---- RECORDS SUPPLIED

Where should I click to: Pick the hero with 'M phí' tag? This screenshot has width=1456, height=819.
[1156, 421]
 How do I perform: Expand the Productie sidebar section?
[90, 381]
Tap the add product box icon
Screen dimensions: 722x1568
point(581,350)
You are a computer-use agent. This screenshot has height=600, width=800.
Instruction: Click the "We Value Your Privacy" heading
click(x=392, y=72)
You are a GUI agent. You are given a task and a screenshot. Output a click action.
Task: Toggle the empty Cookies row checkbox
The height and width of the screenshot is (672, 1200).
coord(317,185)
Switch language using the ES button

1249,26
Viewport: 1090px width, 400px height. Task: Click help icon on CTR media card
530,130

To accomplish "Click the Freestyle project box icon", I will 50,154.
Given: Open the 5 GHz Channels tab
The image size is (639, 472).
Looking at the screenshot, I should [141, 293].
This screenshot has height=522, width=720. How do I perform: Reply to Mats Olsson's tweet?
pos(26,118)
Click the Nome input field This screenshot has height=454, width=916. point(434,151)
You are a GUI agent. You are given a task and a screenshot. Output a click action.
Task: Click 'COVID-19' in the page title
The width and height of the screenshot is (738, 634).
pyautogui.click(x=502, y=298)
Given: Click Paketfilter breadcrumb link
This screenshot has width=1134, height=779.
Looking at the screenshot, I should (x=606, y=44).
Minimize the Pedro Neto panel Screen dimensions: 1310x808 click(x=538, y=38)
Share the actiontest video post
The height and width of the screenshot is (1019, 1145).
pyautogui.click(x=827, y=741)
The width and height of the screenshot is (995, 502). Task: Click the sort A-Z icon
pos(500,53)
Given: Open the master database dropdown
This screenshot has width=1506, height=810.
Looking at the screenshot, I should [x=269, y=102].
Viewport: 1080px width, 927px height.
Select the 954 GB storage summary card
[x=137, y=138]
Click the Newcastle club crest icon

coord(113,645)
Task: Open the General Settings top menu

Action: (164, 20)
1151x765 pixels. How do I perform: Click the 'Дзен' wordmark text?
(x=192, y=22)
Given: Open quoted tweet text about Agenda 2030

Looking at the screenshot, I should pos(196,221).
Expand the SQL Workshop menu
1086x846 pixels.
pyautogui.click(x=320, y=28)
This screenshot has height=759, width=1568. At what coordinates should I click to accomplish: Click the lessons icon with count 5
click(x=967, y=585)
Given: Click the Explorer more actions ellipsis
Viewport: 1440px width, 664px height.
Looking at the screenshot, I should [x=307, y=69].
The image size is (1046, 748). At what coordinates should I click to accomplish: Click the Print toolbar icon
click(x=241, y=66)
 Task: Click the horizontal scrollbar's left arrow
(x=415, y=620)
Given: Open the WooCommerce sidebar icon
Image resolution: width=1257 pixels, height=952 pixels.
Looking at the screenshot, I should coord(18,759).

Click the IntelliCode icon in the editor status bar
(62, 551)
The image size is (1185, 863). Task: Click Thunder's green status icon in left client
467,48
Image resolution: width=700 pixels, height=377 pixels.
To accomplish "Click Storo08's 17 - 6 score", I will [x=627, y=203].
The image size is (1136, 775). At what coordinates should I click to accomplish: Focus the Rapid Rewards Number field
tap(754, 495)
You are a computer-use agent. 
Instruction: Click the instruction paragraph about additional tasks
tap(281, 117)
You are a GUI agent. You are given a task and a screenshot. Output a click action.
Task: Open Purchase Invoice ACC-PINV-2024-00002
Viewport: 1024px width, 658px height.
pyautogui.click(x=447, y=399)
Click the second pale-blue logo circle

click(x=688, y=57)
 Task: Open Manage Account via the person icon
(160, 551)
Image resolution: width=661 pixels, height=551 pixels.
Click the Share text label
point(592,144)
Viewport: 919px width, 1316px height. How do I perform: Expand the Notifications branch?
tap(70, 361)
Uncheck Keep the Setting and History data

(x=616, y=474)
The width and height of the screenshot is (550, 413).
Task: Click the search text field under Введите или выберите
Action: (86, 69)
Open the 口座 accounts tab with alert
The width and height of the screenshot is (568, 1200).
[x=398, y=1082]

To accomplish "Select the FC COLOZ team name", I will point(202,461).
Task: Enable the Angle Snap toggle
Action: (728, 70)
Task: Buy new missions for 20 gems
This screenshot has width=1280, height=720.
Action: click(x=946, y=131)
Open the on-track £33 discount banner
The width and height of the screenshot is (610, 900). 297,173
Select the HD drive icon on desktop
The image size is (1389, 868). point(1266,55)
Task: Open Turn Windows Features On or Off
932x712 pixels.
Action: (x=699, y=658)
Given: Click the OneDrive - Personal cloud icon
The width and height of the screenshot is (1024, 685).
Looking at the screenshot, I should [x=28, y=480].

--------

» WORK ITEM
Everything from the first line of the records above through the line containing "You are a computer-use agent. This" should be restated word for word; leave out all other lines.

» TASK ANSWER
Where should I click to: Pick the hero with 'M phí' tag? This screenshot has width=1456, height=819.
[1156, 421]
 How do I perform: Expand the Productie sidebar section?
[90, 381]
Tap the add product box icon
Screen dimensions: 722x1568
point(581,350)
You are a computer-use agent. This screenshot has height=600, width=800.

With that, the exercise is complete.